Quoted passage:
▼

# Frightened to the Core



## mist (Jun 23, 2007)

oh poor Liberty, that chicken looks really scary, i would have run for my life too


----------



## PJD001 (Jul 28, 2006)

OMG! What a harrowing experience for Liberty! LOL That thing looks like it would scare Mr T!!! Hope Liberty never has to go through such a scary thing again!!!!!!!! ROFL I hope the "Danger" has now passed!


P.S Too cute!!!! is that for your easter card?????


----------



## Michelle4 (Dec 1, 2007)

That is so funny!


----------



## Old Gold Mum2001 (Feb 25, 2007)

Aww, poor Liberty!

I think I'd be scared of that sight too, lol!


----------



## LibertyME (Jan 6, 2007)

Jesse is an amature photographer and wanted Liberty to 'Hold' Mallory in a basket or in her handbag....was looking for a photographic play on 'bird dog'

Mallory is very used to being handled, dressed, and carried around. She has 'two dogs of her own'. 

Liberty has a really nice 'Hold' and a good Solid 'Stay' and really does have a good relationship with birds in general....BUT the sight of this chicken in a dress kind of freaked her out! 

If Jesse has stopped laughing at my dog, perhaps we will work over the summer to desensitize her and hopefuly (eventually) get some shots!


----------



## Carraig (Jan 4, 2008)

If a chicken showed up in front of me wearing that dress, I'd have run too. I take it she ran a-fowl of Mr. Blackwell's best dressed list this year.


----------



## Oaklys Dad (Dec 28, 2005)

Poor Liberty! I don't know which one must feel worse this morning. Liberty for being frighted off by a chicken or Mallory for being out chickened by a golden. 

I'm with Liberty and prefer my chicken wearing clear plastic and not polka dot dresses.


----------



## jcasks (Oct 14, 2007)

haha! Thanks for the laugh... THat was funny!


----------



## LibertyME (Jan 6, 2007)

Carraig said:


> I take it she ran a-fowl of Mr. Blackwell's best dressed list this year.



You are one pun-y chick!!

▲

Dataset records:
▼

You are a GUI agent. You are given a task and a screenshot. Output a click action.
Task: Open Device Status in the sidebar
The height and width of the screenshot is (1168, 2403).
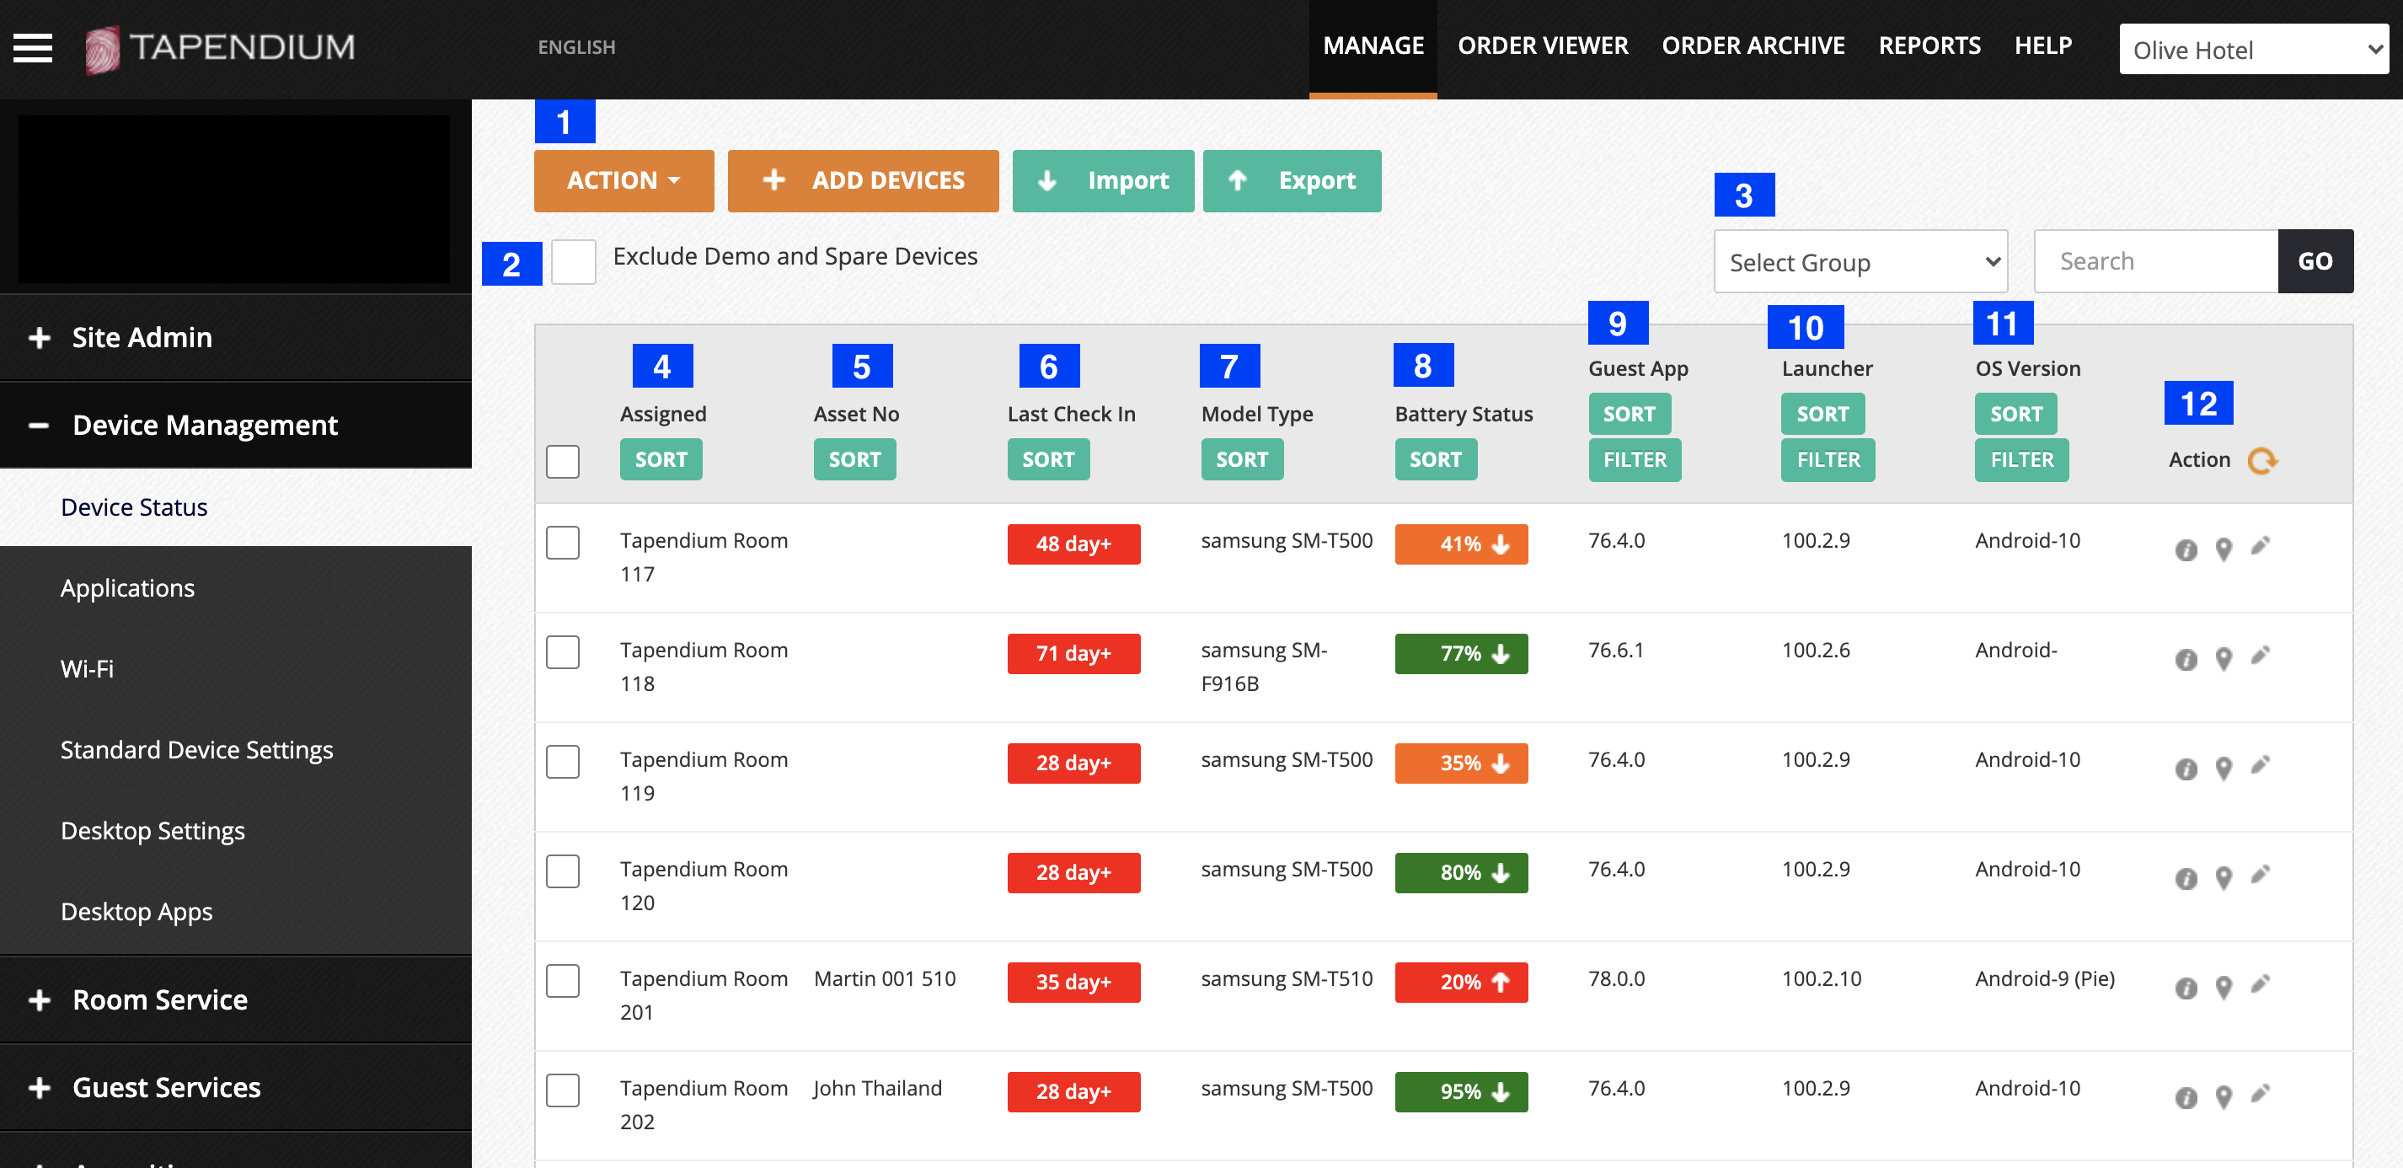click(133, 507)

▲
▼

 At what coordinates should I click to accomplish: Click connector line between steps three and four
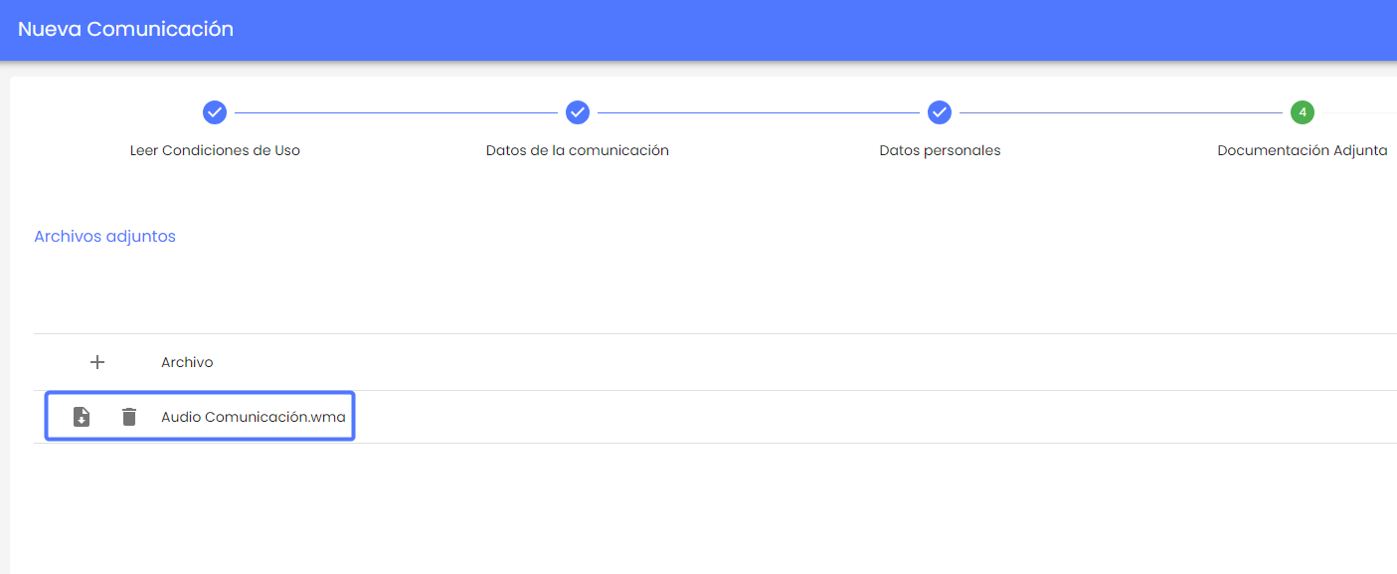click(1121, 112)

▲

Tasks to complete:
1. Copy the forum thread about Liberty and the chicken from "Mallory is very" up to and including "(Jan 4, 2008)", swapping "chicken" for "hen".
2. Add the next posts to the forum thread about Liberty and the chicken in a dress, picking up after its final reply.

Task answers:
1.
Mallory is very used to being handled, dressed, and carried around. She has 'two dogs of her own'. 

Liberty has a really nice 'Hold' and a good Solid 'Stay' and really does have a good relationship with birds in general....BUT the sight of this hen in a dress kind of freaked her out! 

If Jesse has stopped laughing at my dog, perhaps we will work over the summer to desensitize her and hopefuly (eventually) get some shots!


----------



## Carraig (Jan 4, 2008)

2.
----------



## Bailey & Bentley (Feb 25, 2007)

LMAO, that is too funny! What an adorable little dress, I can't say I have ever seen a chicken in a dress...


----------



## Jazzys Mom (Mar 13, 2007)

Oh, too funny! I want to know how you got that chicken in a dress!

Jazzys Mom


----------



## BeauShel (May 20, 2007)

I would have been scared if I saw a chicken in a dress. That is just to funny. Hopefully she will get over her fear of chickens in a dress. that would be a really cute picture if she gets over her fear.


----------



## bwoz (Jul 12, 2007)

Awww poor Liberty. Don't feel bad girl, the chicken is cute but I'm kinda frieked out myself :.


----------



## 3 goldens (Sep 30, 2005)

That is so funny. Liberty sounds like my KayCee----only kayCee is scared of many things. honey on the other hnd wold have probably tried to eat the chicken.


----------



## FranH (May 8, 2005)

Aw.....poor Liberty. A chicken in a dress....LOL


----------



## Thor's Mom (Feb 25, 2007)

I thought it was going to be a stuffed chicken in a dress - not a live chicken! Thanks for the chuckle. Poor Liberty.


----------



## GoldenJoyx'stwo (Feb 25, 2007)

Well, those little buggers will peck your eyes out if you're not careful! just kidding...


----------



## Faith's mommy (Feb 26, 2007)

this made me smile!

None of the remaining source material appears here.